I

I have had occasion to remark how suddenly alcohol may affect the brain if taken on an empty stomach; I shall now illustrate the impression of one stupor after a heavy meal. Last night I drank freely during a long dinner, and when I arrived at my lodging-house, I felt completely overcome with fatigue. After climbing the five flights of stairs to my room, I sank into my arm-chair with the sensations of vast bewilderment and drowsiness. The small squares in the window frame before me merged into the darkness, and I looked out into the crisp moonlight night as if nothing were before my vision. I thought that it was the last Sunday morning in August, as yet in its freshness, long before the steady glare of the noonday sun. I was sitting, as it seemed to me, on the porch of my old plantation home; and my negro servant had just told me of his readiness to dress me for breakfast. Right before me lay the long, rectangular lawn bordered by the grove of chestnut trees. There was the same spreading poplar with the sheep nibbling its fallen leaves; and the same zig-zag fence against which some of them were rubbing themselves; I could even see little strands of grey wool on the splints in the fence, and over the top rails I caught the same glimpse of a curve in the James River, which can really be seen from this point; but the river seemed muddy, as if from recent rains; I saw a hawk rise and grow dim into a speck against the sky as he disappeared down stream.

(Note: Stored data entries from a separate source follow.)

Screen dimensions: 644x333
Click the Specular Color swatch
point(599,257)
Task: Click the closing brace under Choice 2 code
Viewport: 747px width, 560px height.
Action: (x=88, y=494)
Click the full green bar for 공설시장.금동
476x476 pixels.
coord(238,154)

Looking in this direction led my eyes to rest upon the old clay road which was then a highway crossing our plantation, and down which I saw my father ride off once, never to return. Along this same road now came a young horsewoman with an escort of two negro out-riders. The trio came nearer and nearer until they reached the long driveway bordered by boxwood hedges that led up to our house from the clay road. I recognized her—Susanne, Susanne, wearing a sun-bonnet with ribbons streaming out to the wind, her bosom rising and falling in the excitement of the ride as she urged her bay mare along between the rows of boxwood, the out-riders keeping in her dust. Her lips are red with life and laughter. I remembered the last time but one when I saw her, she kissed me again and again in the bloom of first love, of only love. “Ah, we are together once more, dear, in the happy long ago!” I was different then. I seem to feel the pressure of those lips; methinks I even hear her now, her voice ringing with the love of love and of life. “For life is love;” she used to say. But come I must go into the house and dress to meet her.

For a moment longer I gazed upon this well-known scene, and (as I thought) I heard myself say, “Take me back, oh, take me back again, to the time of youth, and when all nature seemed a friend.” ... At that moment my arm slipped, I grasped hold of the side of my arm-chair, but not without coming forward with a start.... Susanne! A name forgotten on my lips, yet always speaking and calling to me with the tongues of memory. How strange are remembered kisses upon lips that are dead.